Tuesday, 7 January 2014

It's not about weight - part 1

According to Weight Watchers this lovely
young lady is "overweight".  According to me
she is fit and healthy - check out the quads!
At some point last year I decided I was DONE with looking at this perfectly healthy, attractive, strong body and judging it negatively.   For 20+ years I've been trying to "manage" my weight so I could achieve an arbitrary ideal.  Funnily enough, I could never reach that ideal.  Every single day I'd look in the mirror or step on the scale and feel disappointed, frustrated, etc, etc, blah, blah, blah.

You know how the definition of insanity is "doing the same thing over and over and expecting a different result"?

Mindful eating was my insanity antidote.  Rather, the books I've read on it were.  No more barrage of negative thoughts every morning.  My body tells me what it needs.  I make choices.  What I see is the outcome.  It's pretty simple.

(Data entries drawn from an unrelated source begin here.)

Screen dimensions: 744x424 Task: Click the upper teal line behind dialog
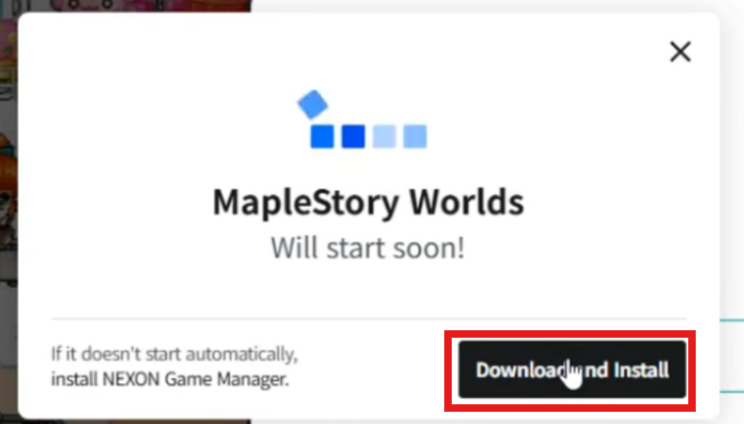coord(732,321)

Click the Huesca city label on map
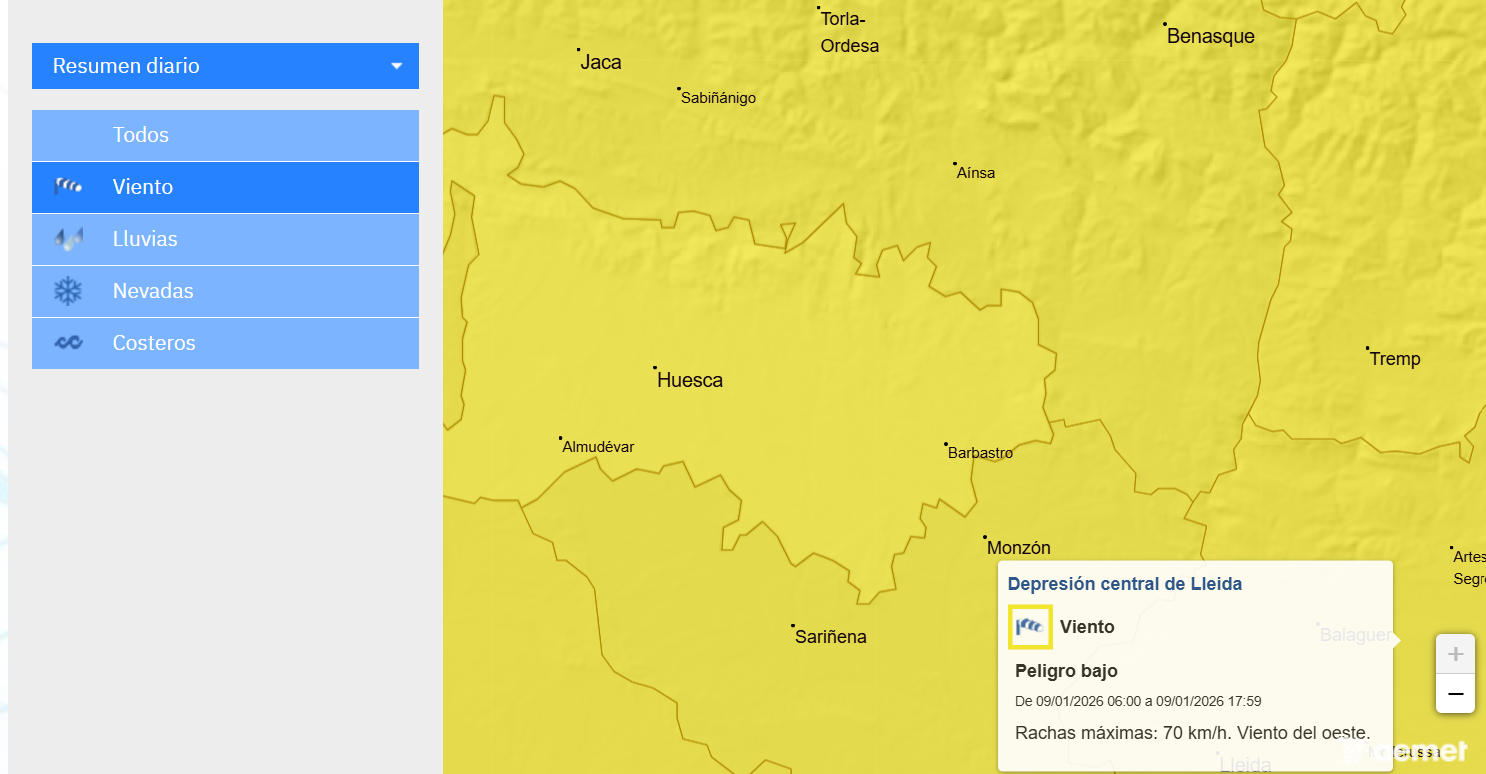(689, 380)
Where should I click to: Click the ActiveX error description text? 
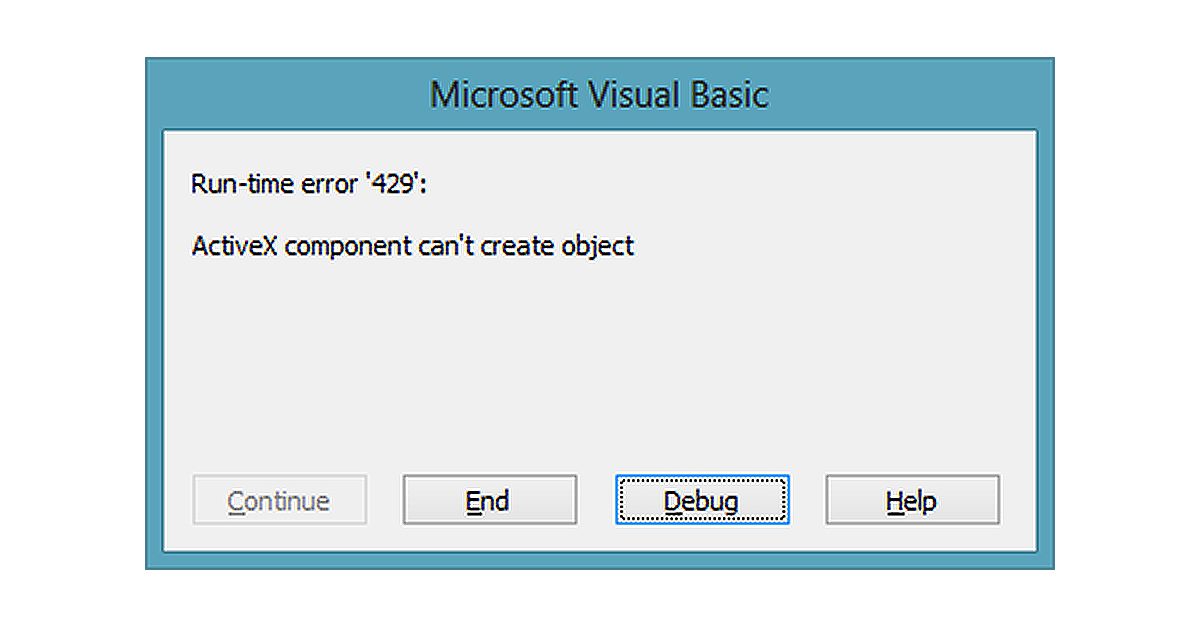[412, 245]
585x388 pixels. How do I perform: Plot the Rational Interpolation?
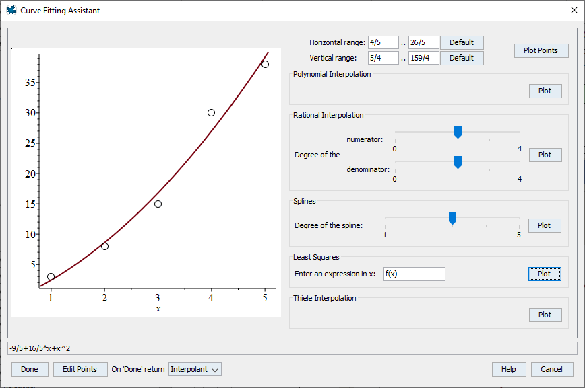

I have a big birthday coming up this month.  Until recently I had a ridiculous goal: I wanted to weigh "1$0" pounds by the time I turned "$0" (I'm being cryptic - it's a riddle).  Thank you mindful eating gurus (I'm talking to you, Charles Eisenstein) for helping me ditch that goal!  I've weighed 1$0 pounds exactly thrice since I was 23 years old:

  1. When I was in graduate school and walked one hour to get to school and home every day.  Oh, and I also swam, played squash (sure miss that free gym membership you get when you go to university), rollerbladed, and had no money for delicious things. 
  2. When I had the Norwalk virus. 
  3. In my early 30s when I was training for a triathlon.  The training didn't get me to 1$0 - a crazy cleanse during which I got so weak I couldn't even open the lid of my jar of meal replacement powder almost did.  I think I was "1$2" for a day - and then I started eating again. 
Not EXACTLY words to live by, but close...
maybe "Eat what your body needs or what you will fully enjoy..."
1$0 pounds is not a healthy goal for me, regardless of what Weight Watchers and all the BMI charts led me to believe.  I'm glad I finally realized and accepted that.  What a relief to not be stressing over that stupid number and wasting precious moments of my life not being grateful for the body I have.  I know it's not perfect.  I think I would feel better and be able to fit into more of my nice clothes if I lost another 5 or so pounds.  But the only way I'm going to get there (if at all) is by slow, deliberate, sustainable (and therefore permanent) lifestyle change. 

There may come a day when I know I am eating mindfully as consistently as possible, and I still don't fit into some of my pants.  I'm OK with that.  What a weight off my shoulders!